*** Opening The data ***

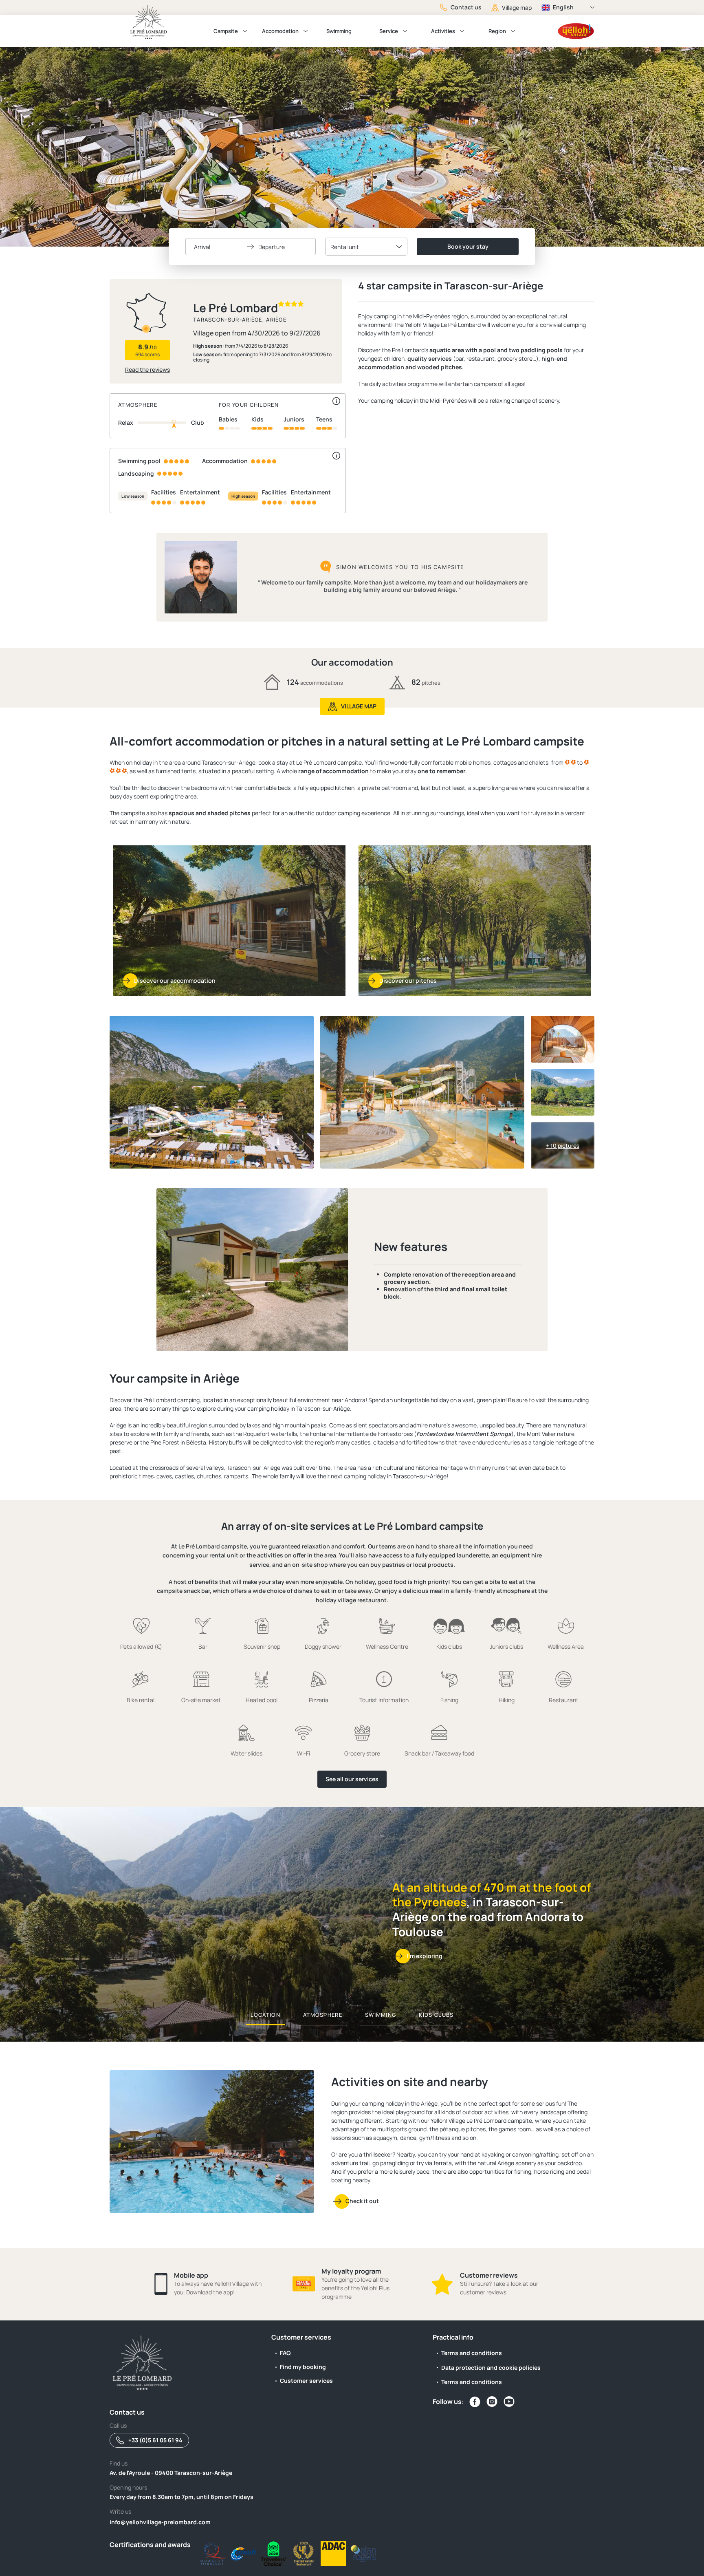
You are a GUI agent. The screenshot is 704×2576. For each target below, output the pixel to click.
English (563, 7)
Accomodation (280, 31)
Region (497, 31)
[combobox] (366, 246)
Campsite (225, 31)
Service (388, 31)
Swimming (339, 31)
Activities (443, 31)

*** Closing The data ***

Could you give again exactly the lines from the line containing "[combobox] (366, 246)" through the final line of the data above, and no others?

Your response —
[combobox] (366, 246)
Campsite (225, 31)
Service (388, 31)
Swimming (339, 31)
Activities (443, 31)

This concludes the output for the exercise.